[Saved entries]
★ ★ ★ ★

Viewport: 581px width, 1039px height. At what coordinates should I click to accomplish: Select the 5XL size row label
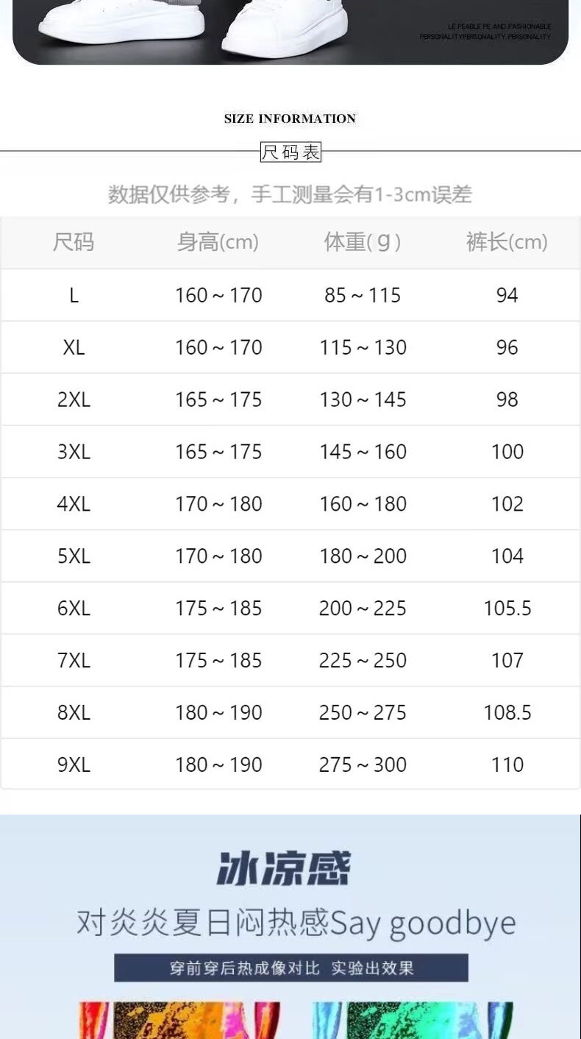(x=74, y=556)
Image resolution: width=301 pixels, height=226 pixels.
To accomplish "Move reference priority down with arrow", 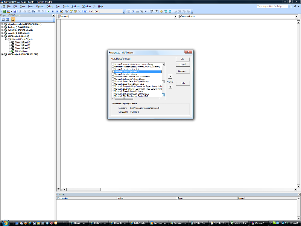I will click(170, 87).
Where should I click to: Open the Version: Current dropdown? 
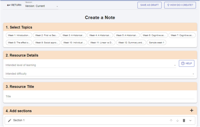pos(41,6)
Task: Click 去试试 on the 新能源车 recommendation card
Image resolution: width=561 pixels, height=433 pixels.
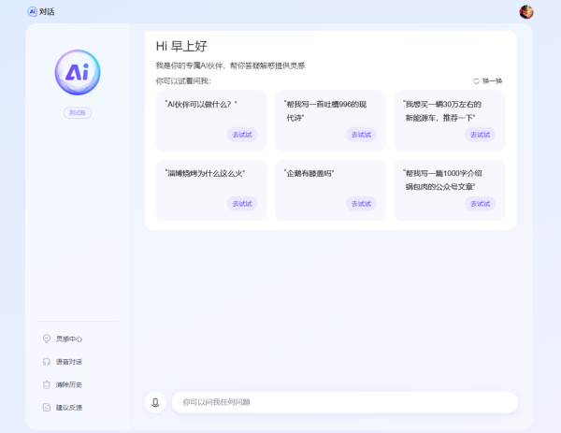Action: 480,135
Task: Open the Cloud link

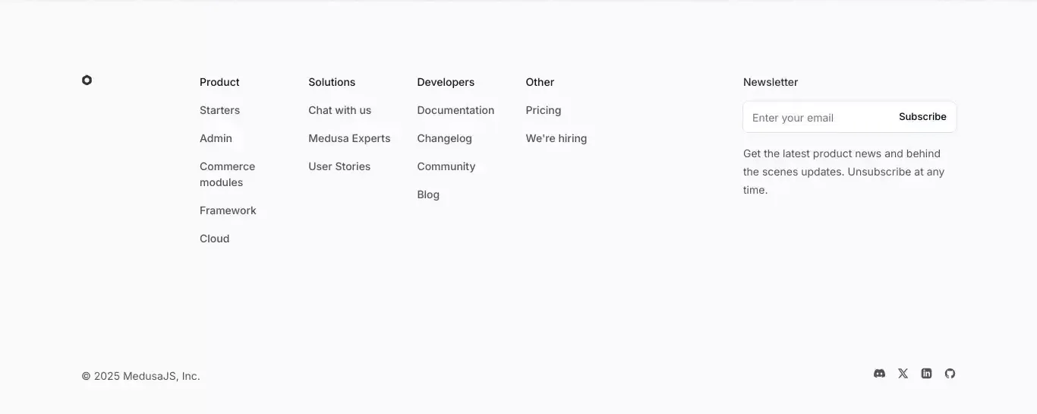Action: pyautogui.click(x=214, y=239)
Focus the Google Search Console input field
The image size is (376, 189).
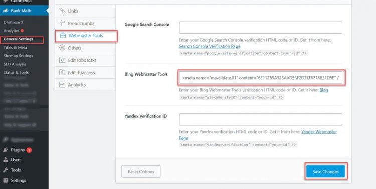click(x=261, y=28)
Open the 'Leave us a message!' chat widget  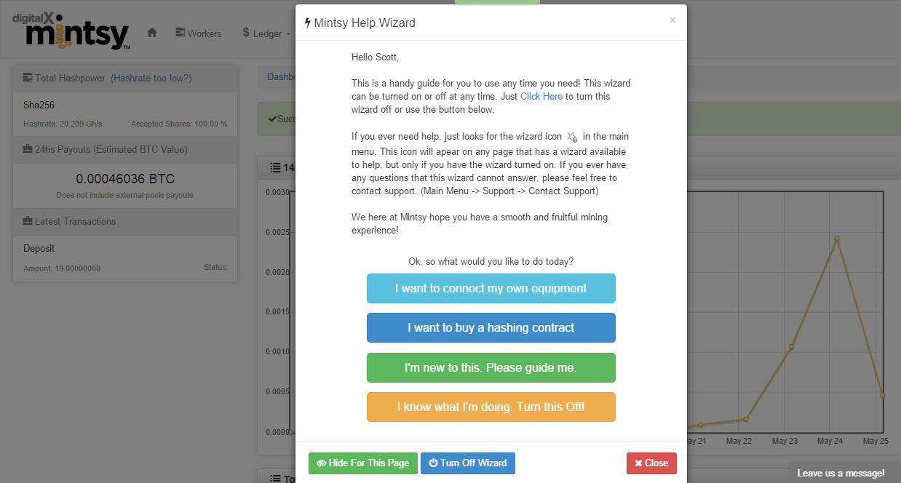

★ ★ ★ ★

§ AIM OF THE EXERCISE
Each line from the one that holds "The image size is (376, 189)." through the final line of the data must be retyped exactly; the pictures must not appear.

§ WRITTEN RESPONSE
The image size is (376, 189).
click(x=261, y=28)
Open the 'Leave us a message!' chat widget  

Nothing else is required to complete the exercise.